_What is asked_: Rewrite every item below, substituting "cog" for each occurrence of "gear" and leaving all other text unchanged. Omit the pictures from your answer.

_Exercise inputs_:
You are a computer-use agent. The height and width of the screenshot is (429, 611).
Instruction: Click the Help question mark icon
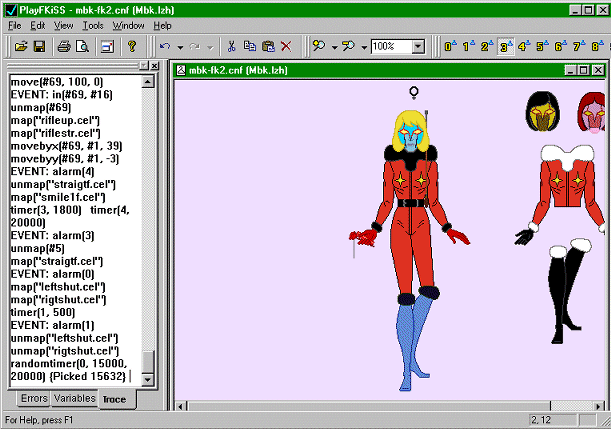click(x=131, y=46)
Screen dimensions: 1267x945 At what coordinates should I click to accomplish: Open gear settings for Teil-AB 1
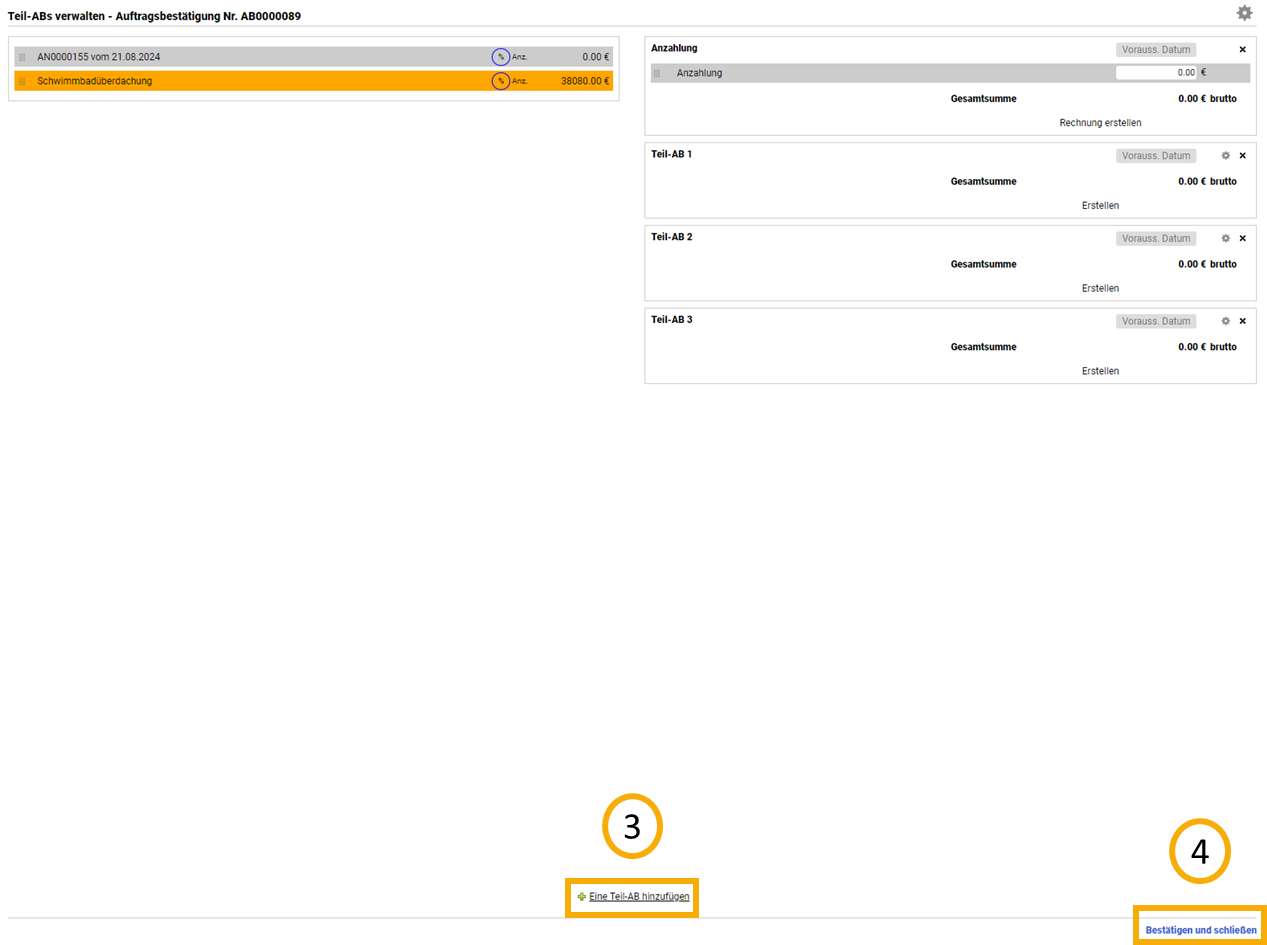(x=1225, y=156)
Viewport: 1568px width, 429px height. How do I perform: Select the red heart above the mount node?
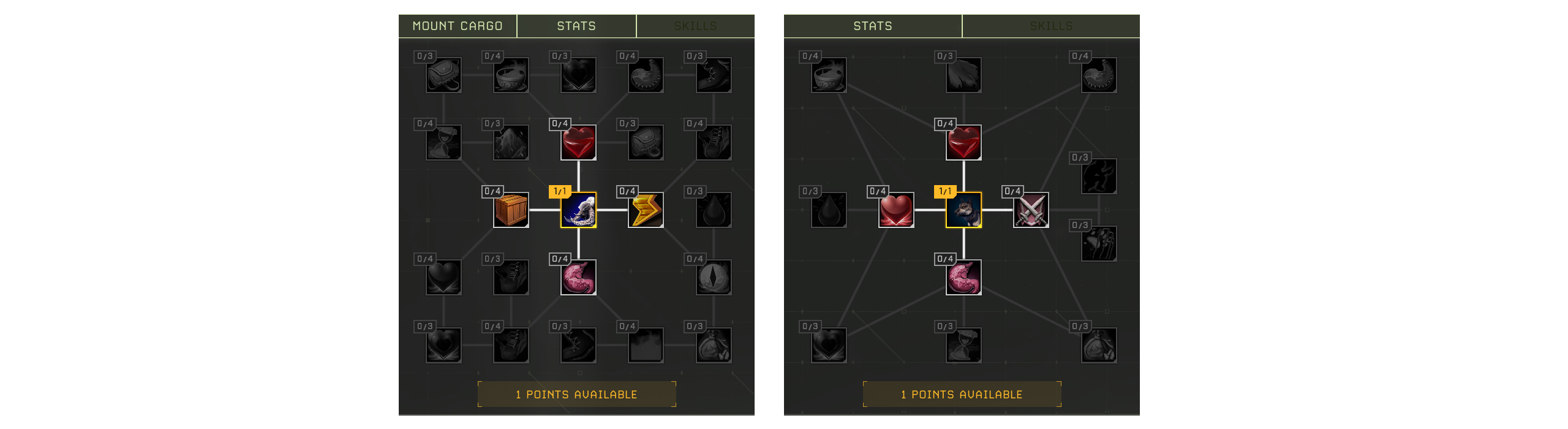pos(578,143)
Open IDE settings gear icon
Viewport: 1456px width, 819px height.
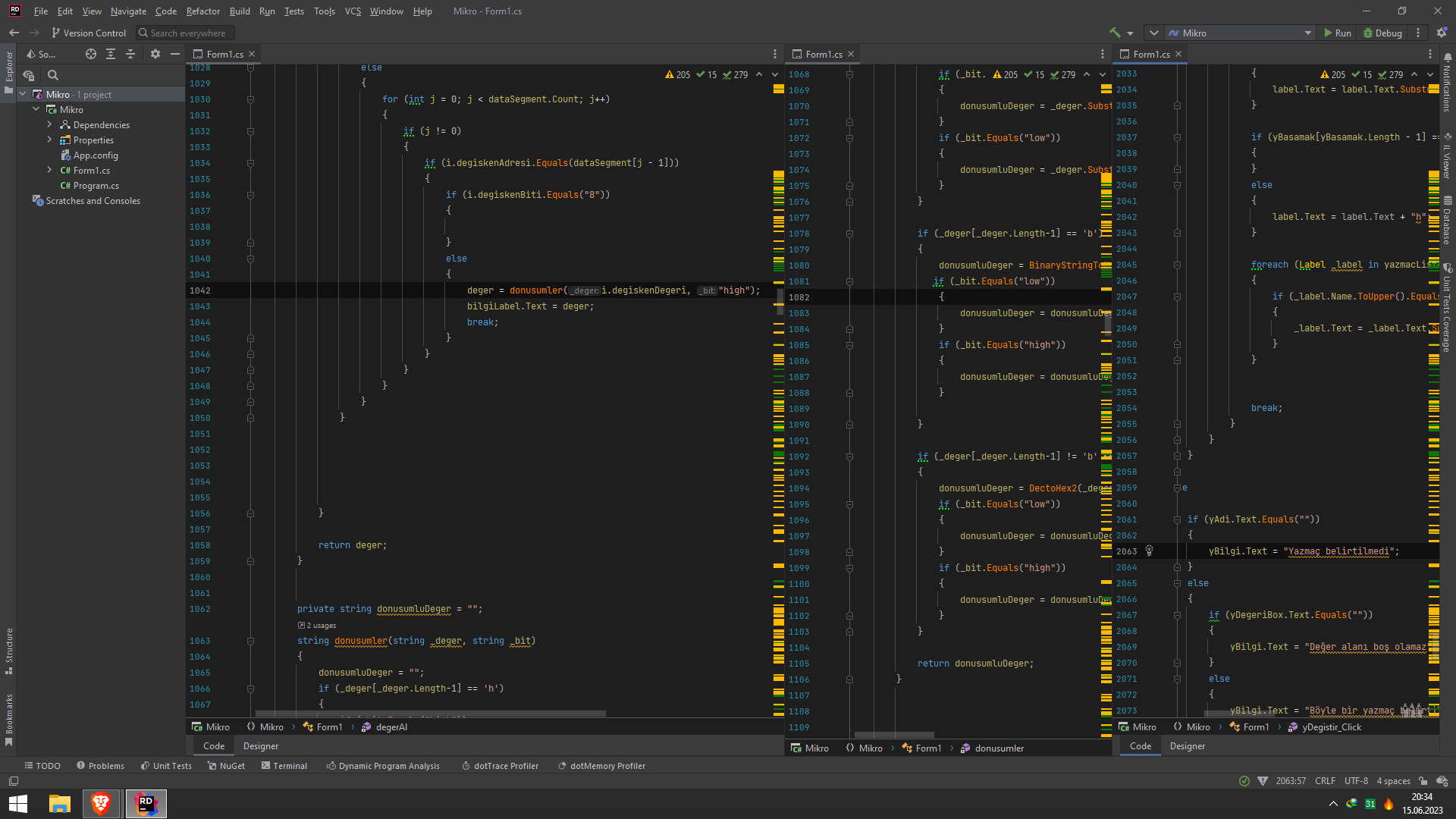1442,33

_Result_:
You are a computer-use agent. The height and width of the screenshot is (429, 611).
Instruction: Click the Help question mark icon
click(x=131, y=46)
Screen dimensions: 1267x945 At what coordinates should I click to accomplish: Open cog settings for Teil-AB 1
(x=1225, y=156)
Viewport: 1568px width, 429px height. How do I perform: Select the red heart above the mount node?
pos(578,143)
Open IDE settings cog icon
Viewport: 1456px width, 819px height.
1442,33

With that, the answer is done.